As palavras se quebraram em um desabafo que há muito tempo ele tentava sufocar. Lágrimas começaram a cair, não mais contidas, como uma enchente rompendo as barreiras que ele ergueu ao longo dos anos. Pela primeira vez, Zaki se permitiu sentir a dor da própria culpa, aceitar o peso de um pecado que ele nunca reconhecera plenamente até aquele momento. A culpa, tão antiga quanto a história deles, agora se derramava com uma força que o deixava vulnerável, despido de qualquer máscara de autoridade.
— Eu nunca vou me perdoar... — Zaki murmurou, sua voz quebrada pelo peso de suas próprias palavras. Ele nem percebeu quando Danielle se aproximou, até sentir seus braços o envolverem em um abraço firme e silencioso. Não era o tipo de gesto que ele esperava, mas a gentileza dela foi a única coisa que conseguiu atravessar as muralhas que ele havia erguido ao redor de si. Por um instante, o tempo pareceu parar, enquanto ele permitia que a dor finalmente transbordasse.

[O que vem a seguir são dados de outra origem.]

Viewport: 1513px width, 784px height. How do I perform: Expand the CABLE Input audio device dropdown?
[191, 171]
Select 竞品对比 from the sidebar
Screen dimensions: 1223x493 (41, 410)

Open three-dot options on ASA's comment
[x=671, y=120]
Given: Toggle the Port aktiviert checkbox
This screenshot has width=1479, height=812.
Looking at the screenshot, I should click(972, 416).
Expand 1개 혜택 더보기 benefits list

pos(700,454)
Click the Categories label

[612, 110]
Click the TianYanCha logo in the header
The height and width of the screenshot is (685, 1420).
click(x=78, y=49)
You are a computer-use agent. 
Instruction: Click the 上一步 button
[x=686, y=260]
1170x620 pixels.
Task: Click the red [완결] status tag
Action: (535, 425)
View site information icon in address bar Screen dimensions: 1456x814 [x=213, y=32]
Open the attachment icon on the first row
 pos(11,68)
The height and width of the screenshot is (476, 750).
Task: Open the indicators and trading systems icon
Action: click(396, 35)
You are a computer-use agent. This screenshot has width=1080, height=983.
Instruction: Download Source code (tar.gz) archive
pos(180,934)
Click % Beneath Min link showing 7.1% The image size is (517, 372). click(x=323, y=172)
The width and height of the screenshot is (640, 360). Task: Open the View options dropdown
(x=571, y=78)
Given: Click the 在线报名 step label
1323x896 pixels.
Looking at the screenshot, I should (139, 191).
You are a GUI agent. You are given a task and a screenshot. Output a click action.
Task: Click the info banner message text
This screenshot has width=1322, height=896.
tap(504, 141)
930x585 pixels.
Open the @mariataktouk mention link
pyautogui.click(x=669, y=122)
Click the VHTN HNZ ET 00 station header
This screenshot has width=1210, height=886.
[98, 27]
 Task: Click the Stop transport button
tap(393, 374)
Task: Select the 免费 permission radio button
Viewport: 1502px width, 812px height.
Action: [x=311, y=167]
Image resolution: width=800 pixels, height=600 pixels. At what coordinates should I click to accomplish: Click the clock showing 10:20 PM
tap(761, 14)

Danielle não disse nada, mas manteve o aperto, firme, como se aquele gesto pudesse reconstruir algo dentro dele que já havia se perdido. Seus olhos se desviaram para Agamenon, imóvel na cama, o silêncio carregado preenchendo o espaço entre os três. Ela sabia que não havia palavras capazes de apagar os erros do passado, mas às vezes o perdão não vinha de si mesmo, e sim do outro. Talvez, quando Agamenon despertasse, encontrassem juntos uma forma de cicatrizar todas as feridas, mesmo aquelas que não estavam no corpo, mas na alma.